Repeat the listing below word for word, from the line with "Task: Pick Cushion Tire in the type list" through the end of the listing, and leave the pictures out of your answer.

+===+

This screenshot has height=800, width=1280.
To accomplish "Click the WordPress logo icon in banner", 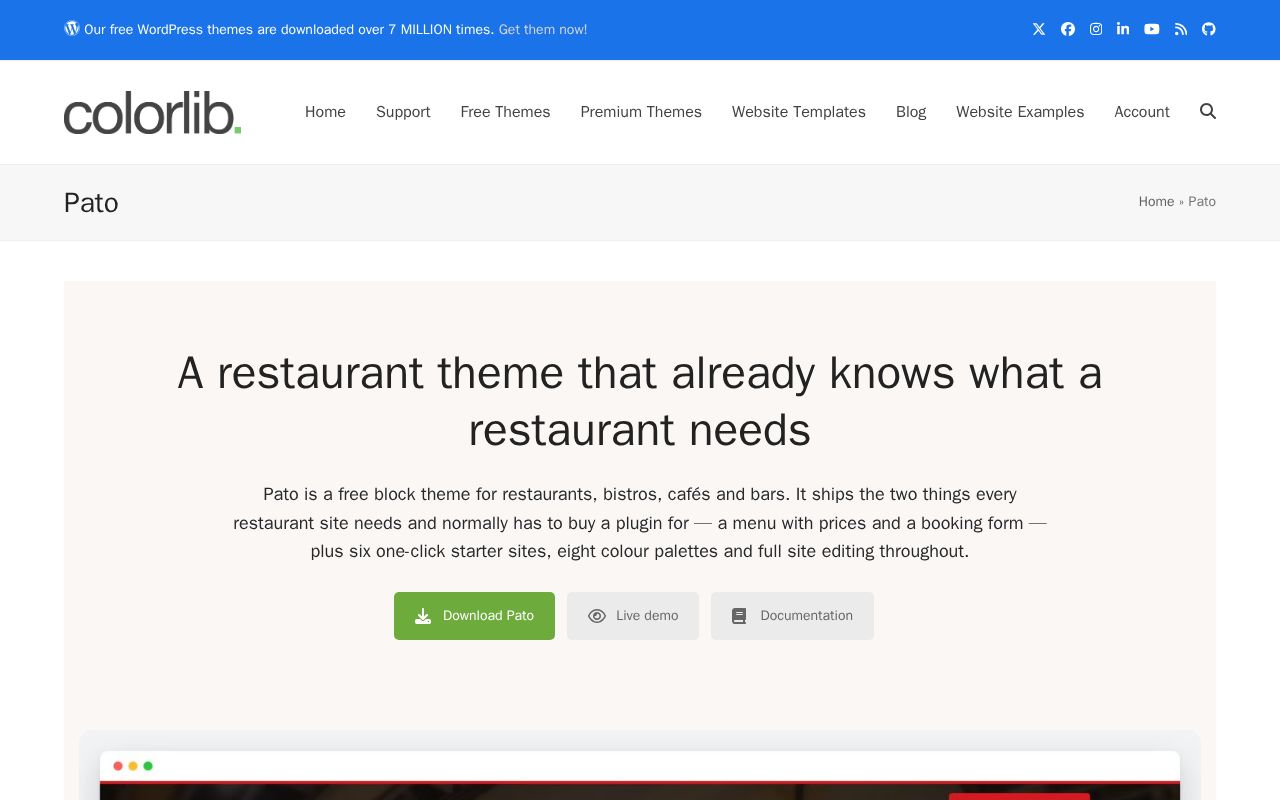I will [x=72, y=28].
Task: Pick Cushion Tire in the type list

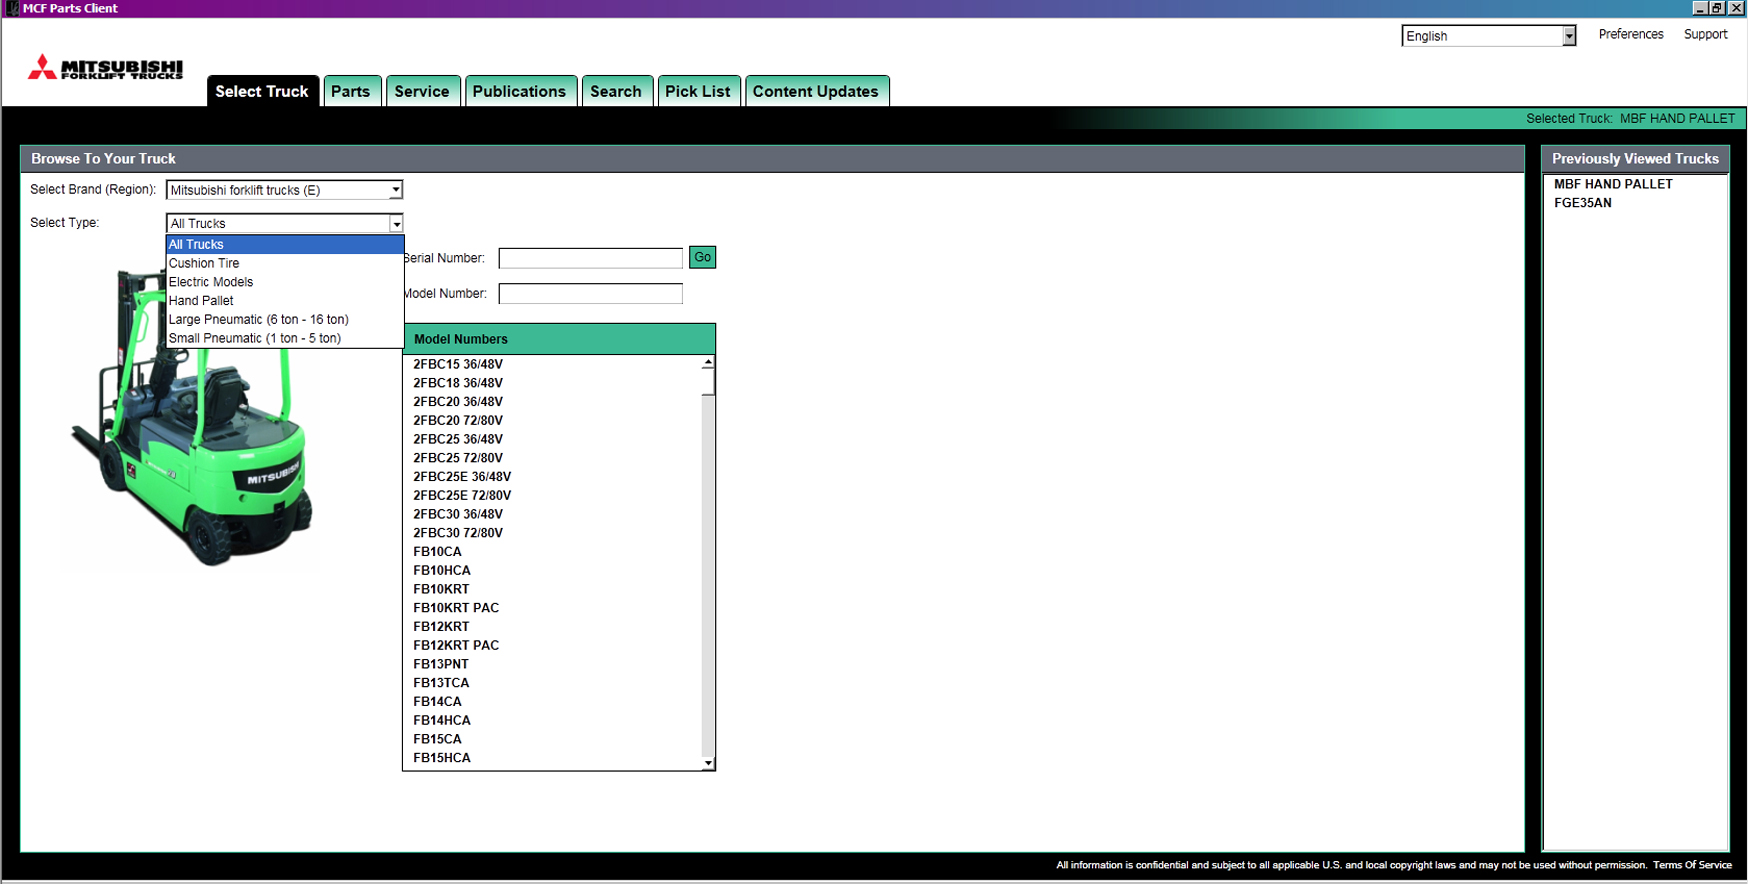Action: pos(204,263)
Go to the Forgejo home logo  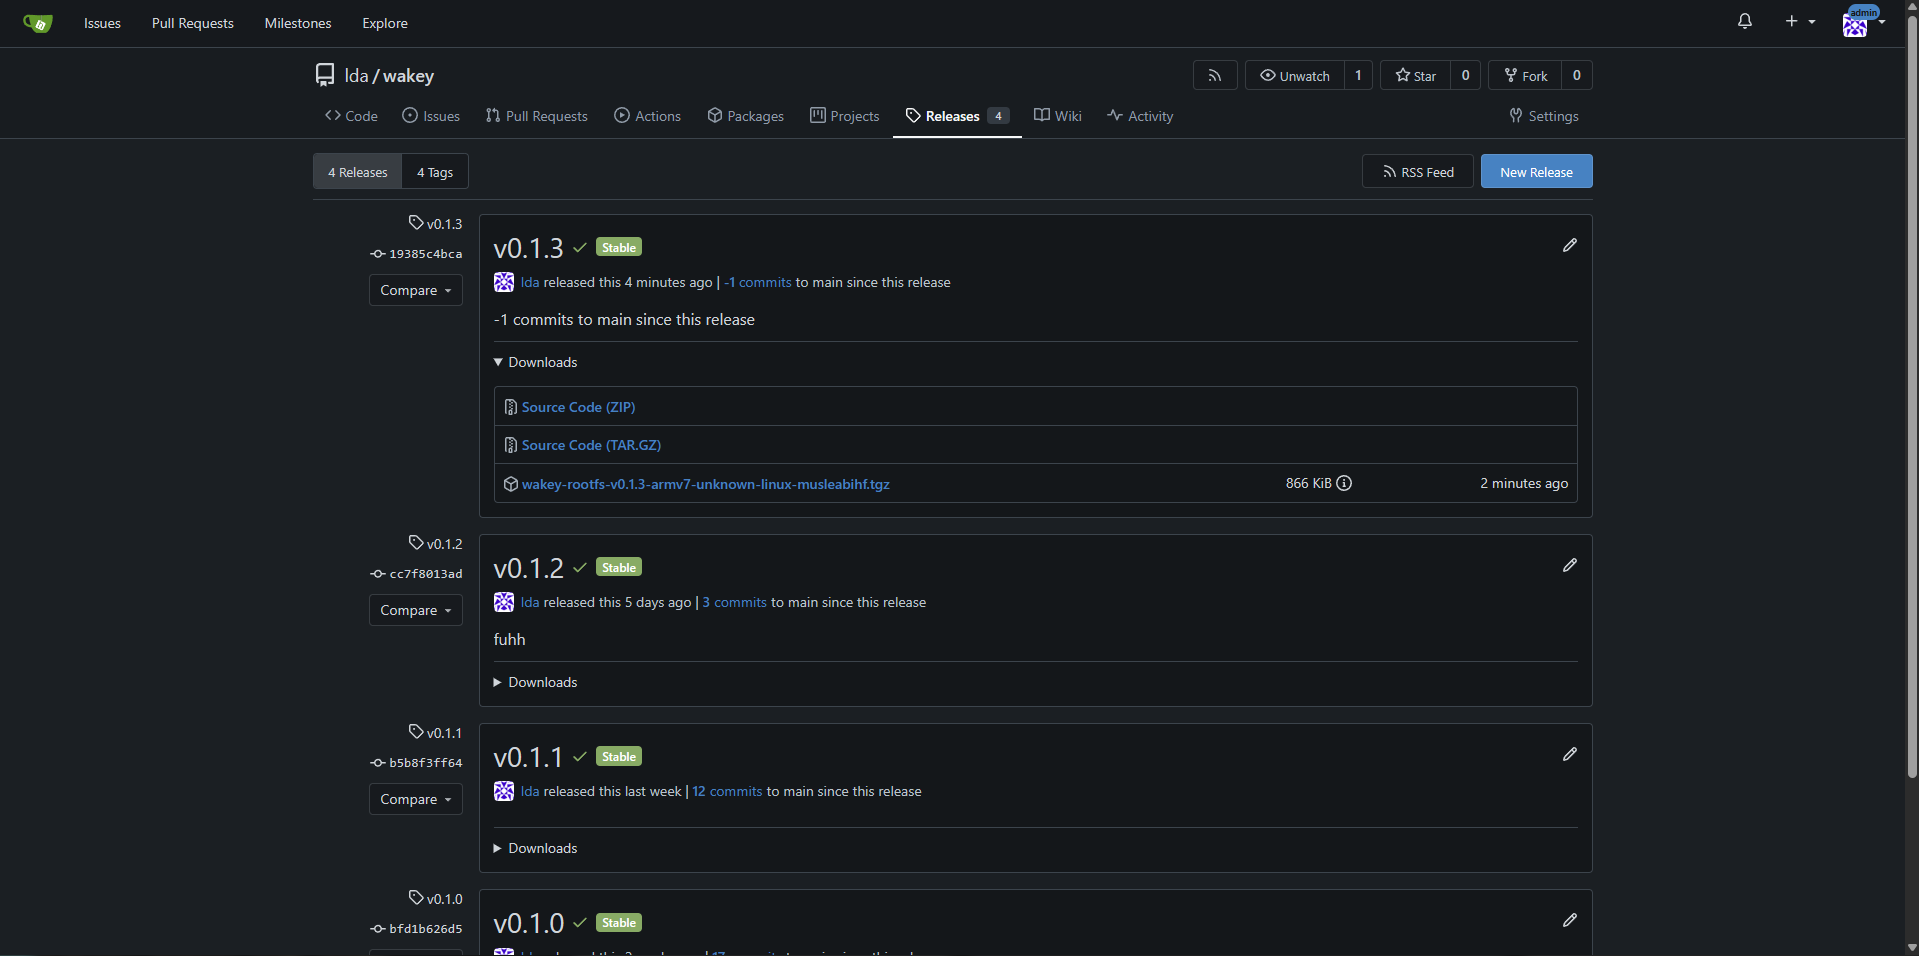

+===+

> **TASK OUTPUT**
Task: Pick Cushion Tire in the type list

Action: pos(204,263)
Go to the Forgejo home logo  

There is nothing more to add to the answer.